Java ontwikkeling neemt een prominente plaats in binnen Eclipse. Zo prominent dat een van de eerste boeken erover, ‘Eclipse in Action’ van David Gallardo uit 2003, de ondertitel ‘A guide for Java devolopers’ heeft meegekregen.
Met de vrijgave halverwege 2003 van de CDT voor C/C++ zijn de mogelijkheden echter aanzienlijk uitgebreid. Voorafgaand hieraan had QNX Software Systems haar Momentics ontwikkelomgeving al op Eclipse gebaseerd. QNX is leverancier van (onder meer) het real-time besturingssysteem QNX Neutrino dat vooral in ingebedde systemen wordt toegepast en op een grote variëteit van processoren kan werken. Het is een bedrijfseigen besturingssysteem dat echter een Posix (de Ieee Unix standaard) api heeft. De Momentics Development Suite is een ide voor C, C++, embedded C++ en Java en draait onder Windows, Solaris en QNX Neutrino. Omdat ingebedde systemen meer en meer in een heterogene omgeving moeten opereren wordt het steeds lastiger om met aparte tools suites te ontwikkelen, en de plug-in architectuur van Eclipse biedt daarvoor een oplossing, aldus QNX.
Open Source
Eclipse, inclusief de JDT, en alle andere modulen die op de website van het Eclipse.org consortium beschikbaar zijn, vallen onder de cpl (common public license) die vroeger ‘IBM public license ‘heette. Dit is een door het ‘open source initiative’ goedgekeurde licentie die onder meer inhoudt dat de software weggegeven of doorverkocht kan worden, dat modificaties en afgeleide werken zijn toegestaan en dat de broncode altijd beschikbaar moet zijn. Deze voorwaarden gaan automatisch over naar ontwikkelaars die veranderingen aanbrengen. Het grote verschil met de bekendere gpl (GNU public license) is dat toevoegingen, dit in tegenstelling tot veranderingen, wel onder bedrijfseigen licentie geëxploiteerd mogen worden.

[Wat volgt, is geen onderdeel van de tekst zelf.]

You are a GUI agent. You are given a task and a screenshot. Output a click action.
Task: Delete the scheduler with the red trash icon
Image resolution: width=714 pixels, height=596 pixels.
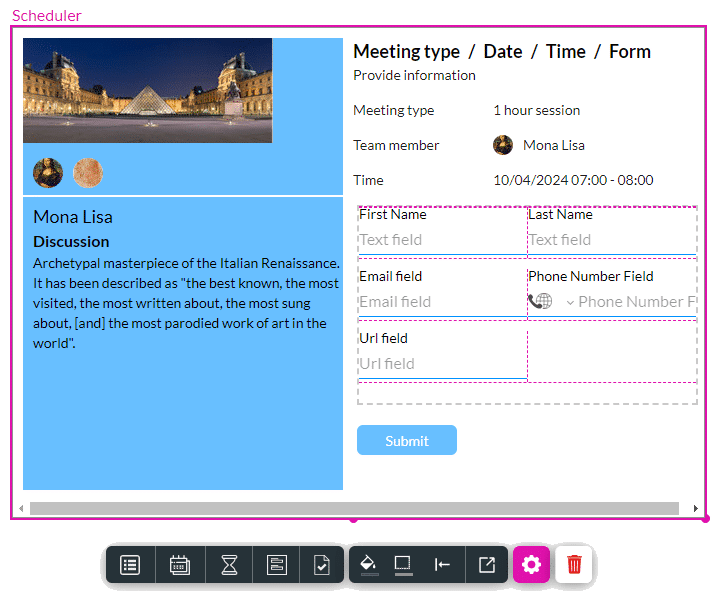574,565
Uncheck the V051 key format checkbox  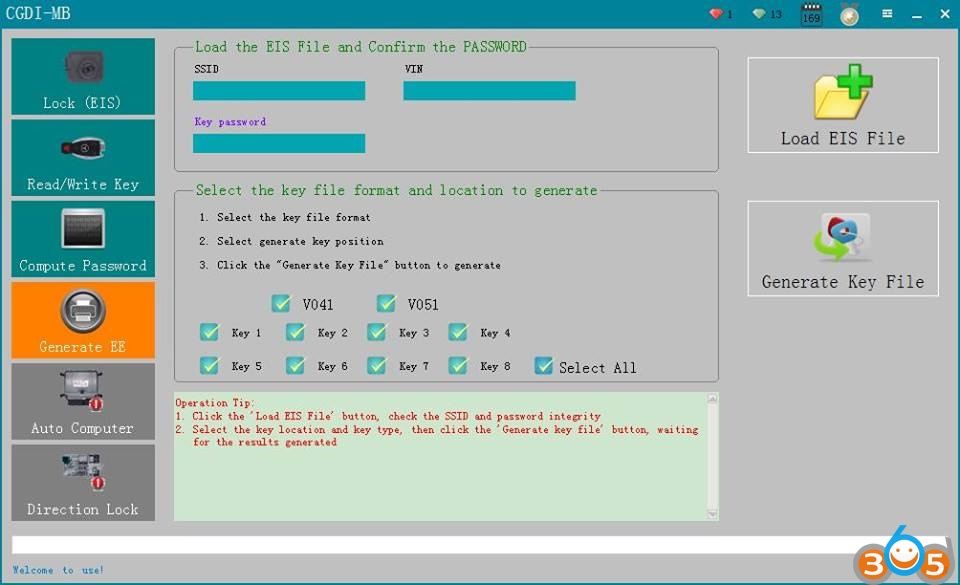point(386,303)
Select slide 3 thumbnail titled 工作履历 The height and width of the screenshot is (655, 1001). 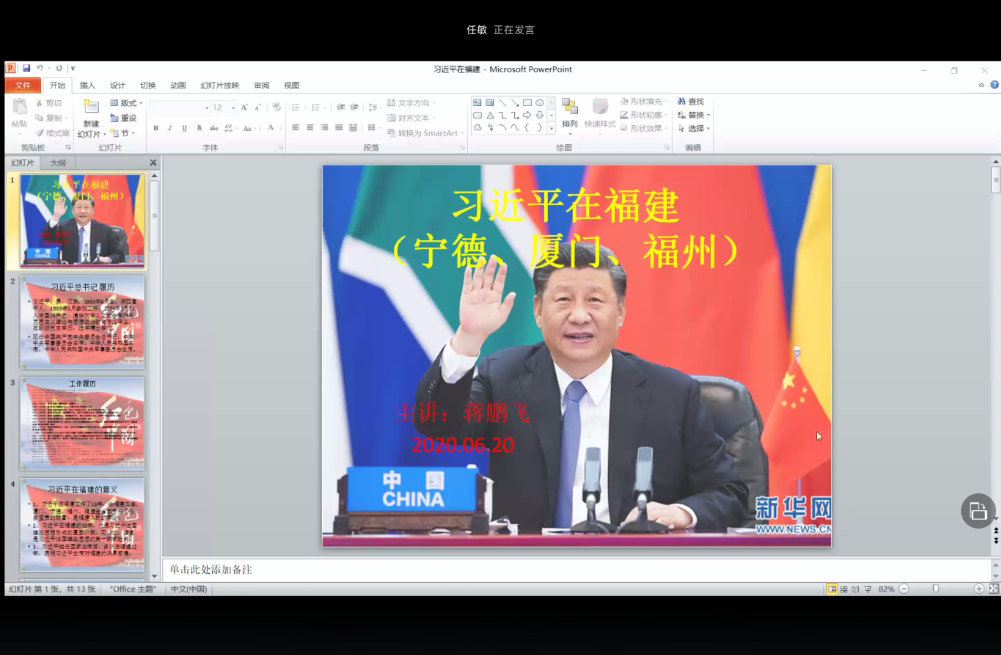pos(82,423)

Met name plug-ins van Eclipse kunnen dus onder de gebruikelijke zakelijke voorwaarden worden geleverd.
Zo zijn er thans meer dan vijftig commerciële projecten en plug-ins die op Eclipse zijn gebaseerd. Daarnaast zijn er bijna 60 open source projecten in ontwikkeling en nog eens vijftien ’team repository’ activiteiten – sommigen open source en sommigen commerciëel. Ook Intel heeft zich in de zomer van 2003 bij het Eclipse.org consortium aangesloten en zal haar compilers en Vtune Performance Analyzers inbrengen.
Door Eclipse vrij te geven en tegelijkertijd te blijven ondersteunen heeft IBM dus duidelijk een markt gecreëerd, al moet er wel bijgezegd worden dat veel van die projecten nog geen stabiele producten hebben opgeleverd. Ook de projecten die direct onder verantwoordelijkheid van het Eclipse.org consortium zelf staan, zijn vaak nog niet toe aan hun 1.0 versie. Maar dit is een momentopname nog geen drie jaar na de oprichting en de basis is gelegd.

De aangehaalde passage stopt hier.